> **INSTRUCTIONS TO FOLLOW**:
Repeat only the lines below that run from the line with "This screenshot has" to the line with "You are a GUI", ends included; skip every picture.

++++ DATASET RECORDS ++++

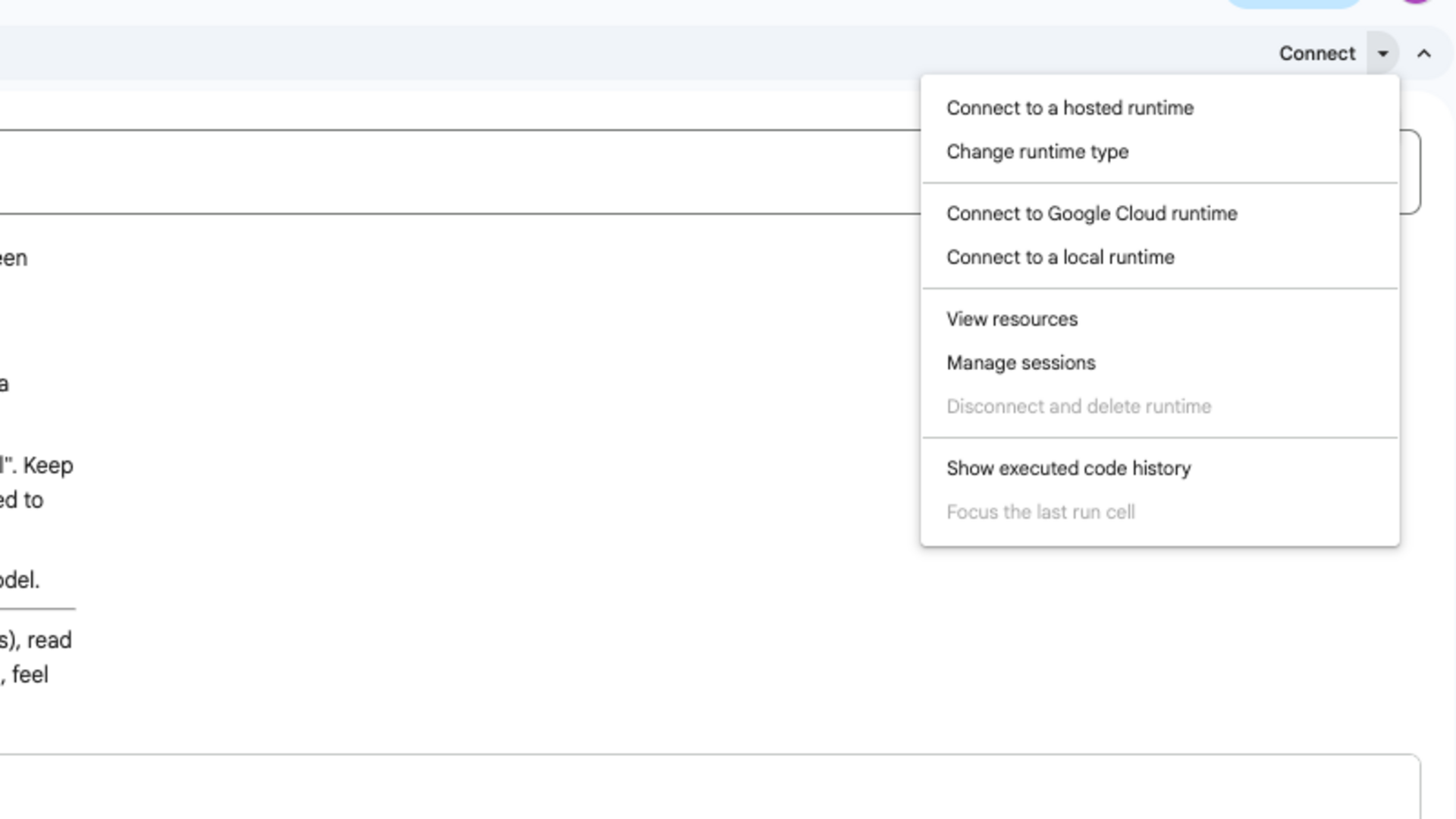Screen dimensions: 1456x819
Task: Click the light blue pill button at top
Action: 1293,4
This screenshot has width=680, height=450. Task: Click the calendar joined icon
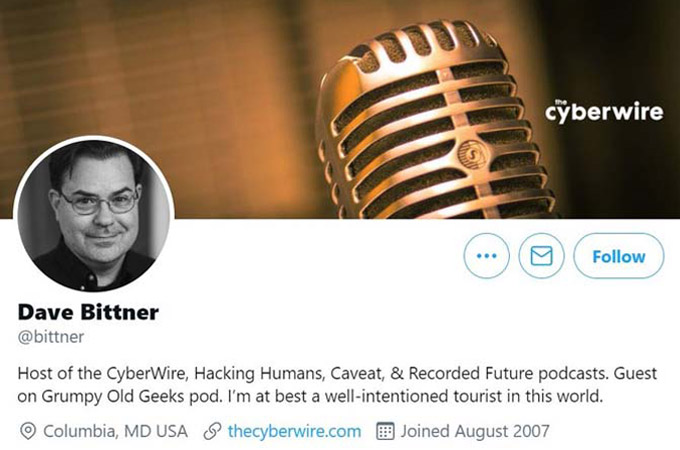click(x=385, y=431)
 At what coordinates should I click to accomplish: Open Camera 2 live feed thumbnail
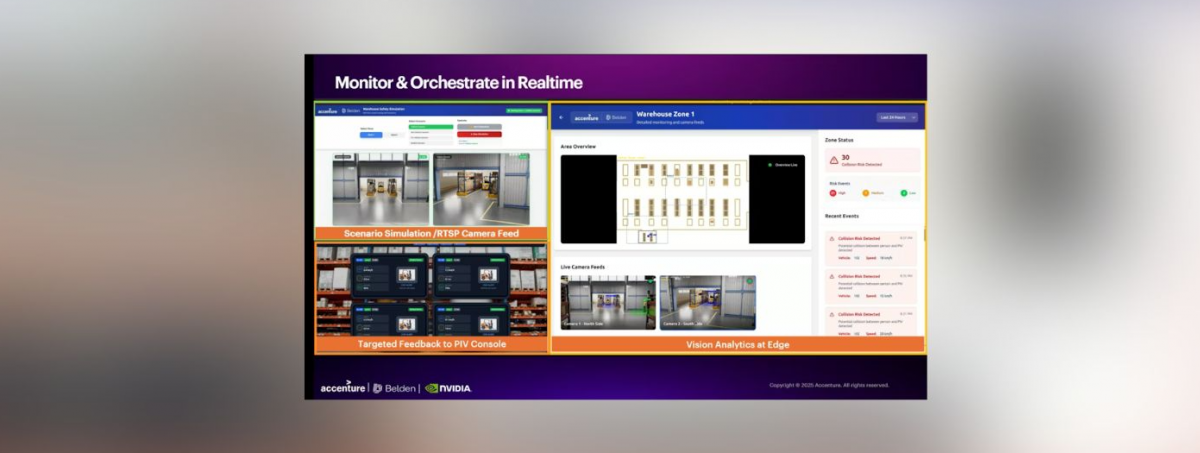tap(707, 303)
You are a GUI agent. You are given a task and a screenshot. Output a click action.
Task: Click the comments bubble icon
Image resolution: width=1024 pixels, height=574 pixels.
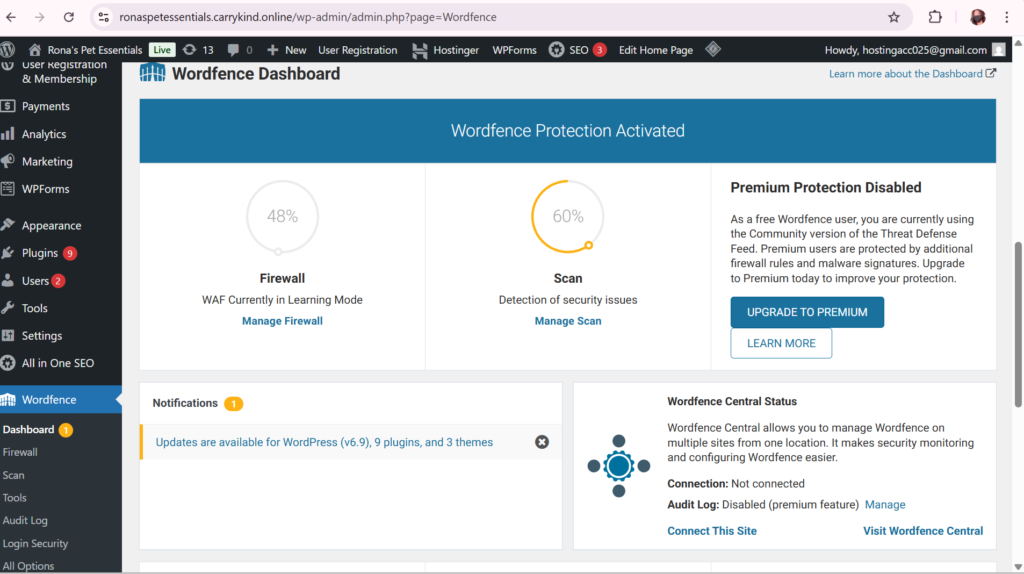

++++

> **OUTPUT OF THE EXERCISE**:
This screenshot has width=680, height=450. Task: Click the calendar joined icon
click(x=385, y=431)
 At what coordinates should I click to accomplish: Open Camera 2 live feed thumbnail
tap(707, 303)
You are a GUI agent. You are given a task and a screenshot. Output a click action.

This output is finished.